Building your own extension

This guide describes a simple setup that requires nothing, but a web browser. We have another guide, if you want to use command line tools.

Making an extension

Watch this overview video on making your own MakeCode extension.

Step 1: Design blocks in the editor

It is easiest to tinker and design your blocks from the editor itself. Use the custom blocks feature for this purpose.

Step 2: GitHub setup

You will need to get a GitHub account and create a GitHub repository. At this time, other repository hosting solutions (GitLab, Bitbucket, etc.) are not supported.

Create a new project from the home screen. In the editor, click on the GitHub button next to the Save Project window and button. You’ll then be prompted to sign in to GitHub (if you don’t already have a GitHub account, you can create one by clicking the link on the sign in page). Once logged in, the Import dialog on the home screen should have an option to create a new GitHub repository or clone an existing one. Follow it.

If you have already created the repository, select it from the list. If the repository isn’t on the list (might happen for organizational repositories), go back to the Import dialog, select Import URL and paste the https://github.com/... link to your repository.

If you want to create a new repository, select the first option in the list and specify repository name and optional description. It is recommended that for an extension called banana the repository should be called pxt-banana.

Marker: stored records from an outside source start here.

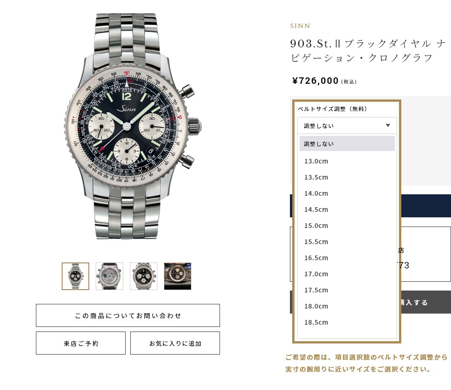The image size is (451, 390).
Task: Choose 16.5cm belt size
Action: [347, 258]
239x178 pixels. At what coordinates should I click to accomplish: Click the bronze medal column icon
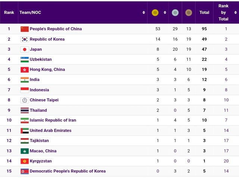coord(189,13)
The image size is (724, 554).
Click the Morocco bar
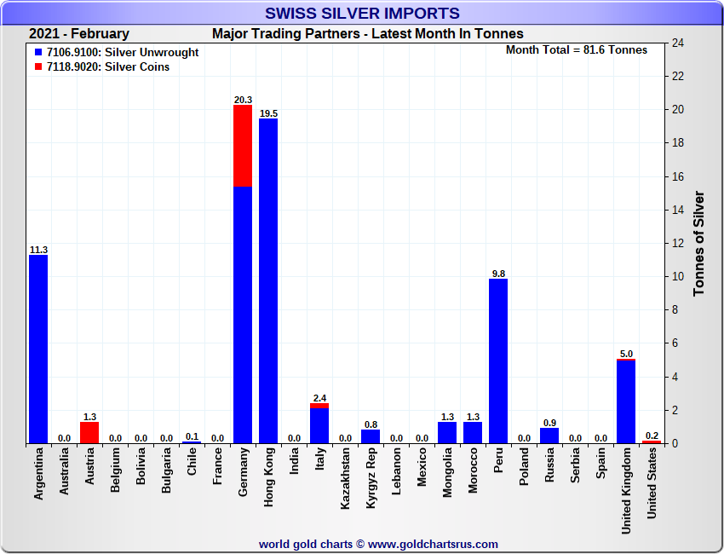473,432
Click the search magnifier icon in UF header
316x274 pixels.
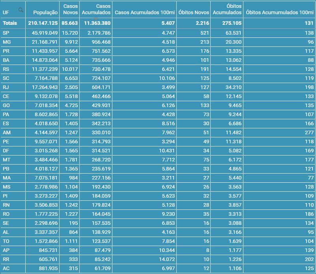21,10
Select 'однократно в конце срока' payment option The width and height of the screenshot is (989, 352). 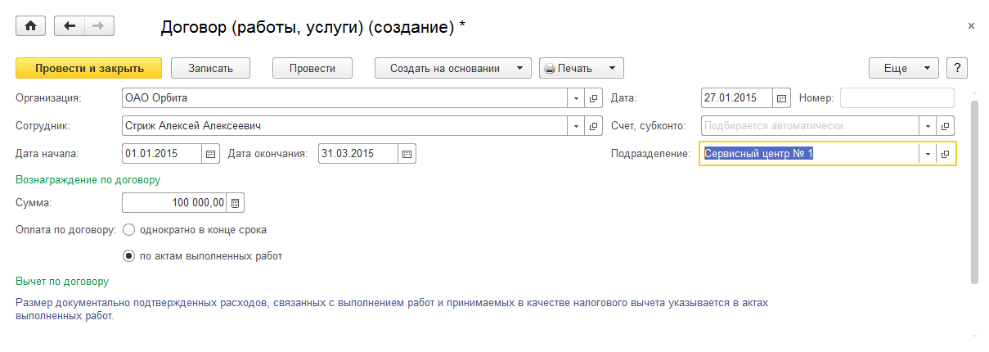click(128, 230)
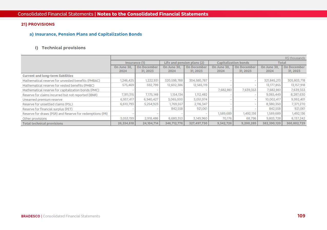327x230 pixels.
Task: Click the "Technical provisions" subsection title
Action: click(64, 48)
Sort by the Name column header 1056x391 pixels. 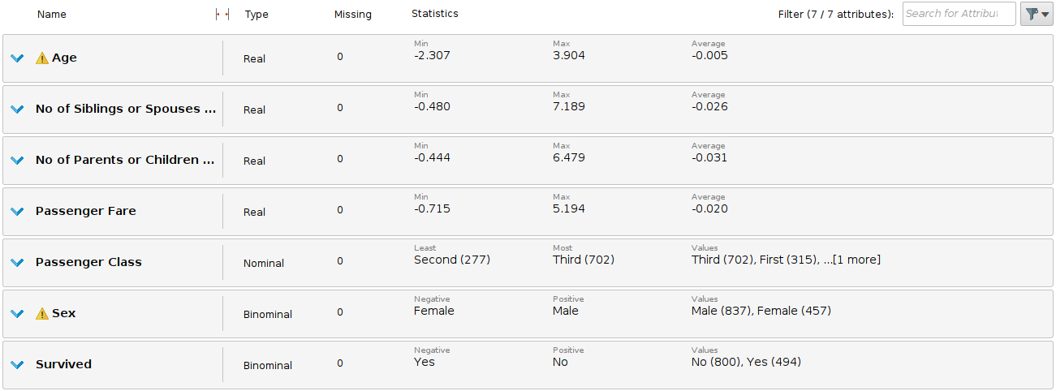(x=52, y=15)
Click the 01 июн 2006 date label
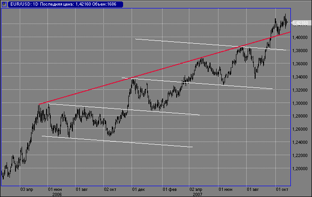 click(x=57, y=190)
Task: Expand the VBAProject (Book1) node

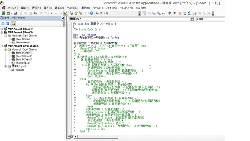Action: coord(2,29)
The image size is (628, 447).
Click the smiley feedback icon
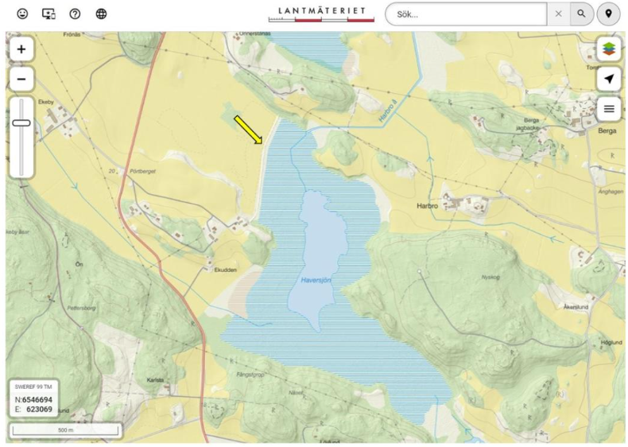(x=21, y=14)
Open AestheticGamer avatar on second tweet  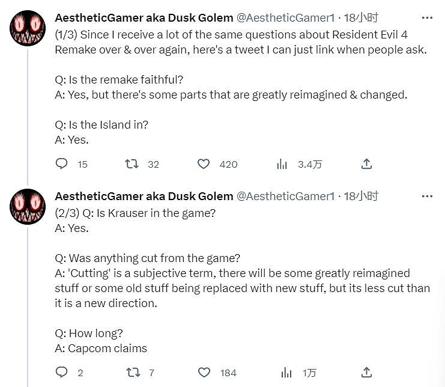28,206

If you want to contribute to an existing repository you don’t have write permissions to, first fork it using GitHub web interface, and then use the Import URL to import your forked repo. After you made and committed your changes, create a pull request using GitHub web interface.

If you’re using an existing, non-empty repository that doesn’t have an extension in it, you will be asked if you want it initialized (if the repository is empty or just created, there will be no confirmation). This might overwrite files you already have there, so use with care.

Step 3: Developing an extension

Edit main.ts as usual. It’s good to commit changes to GitHub every now and then so you won’t lose your work. This is done with the little cloud button on top of the file Explorer on the left, while it’s expanded.

There is no support for separate commit and push. Commit will always push.

Merge conflicts

If you’re editing your extension on different devices, or multiple people are editing the same extension, it’s possible for merge conflicts to occur. When you commit, we will try to resolve these using standard Git methods. Should that fail, we will create a pull request with the conflicting changes and move you back to the current online master branch. If you want your changes, you will need to use the GitHub merge website (there will be a link after you commit).

Step 4: Testing

Create a “test” new project (using the usual big plus button on the home screen). Click on Gear -> Extensions. Select your extension from the list. It should have a Local label next on it.

Note: First time you do this you need to bump the code to github to generate a tag.

As you’re making changes, you can use two browser windows or tabs. You might need to use the browser reload button to refresh blocks in your test project. You do not have to commit or bump to make the changes visible in your test project.

Step 5: Publishing your extension

Use the little Github-button in Explorer. Check the bump option if you want the users to see the changes.

Step 6: Approval

In order to be searchable by users, extensions need to be approved. GitHub organizations or individual repos can be approved.

See approval for more details.

Make sure you keep the line for PXT/TARGET (where TARGET is the target platform id) in README.md. Otherwise the extension will not show up in search. This happens automatically upon repo initialization.

Read more on defining blocks to learn how to surface your APIs into blocks and JavaScript.

Icon

The editor will automatically use any icon.png file when displaying the extension in the editor. This feature only works for approved extensions.

The icon should be sized with a 16:9 ratio and of at least 184 pixels wide.

Notes

Extensions must by less than 64Kb in size. If you go above this limit you will see a ‘network request error’ saying '{"message":"maximum file size in package is ~64k; file main.ts; size #####"}' when you try to import your project from the Github URL or an HTML file.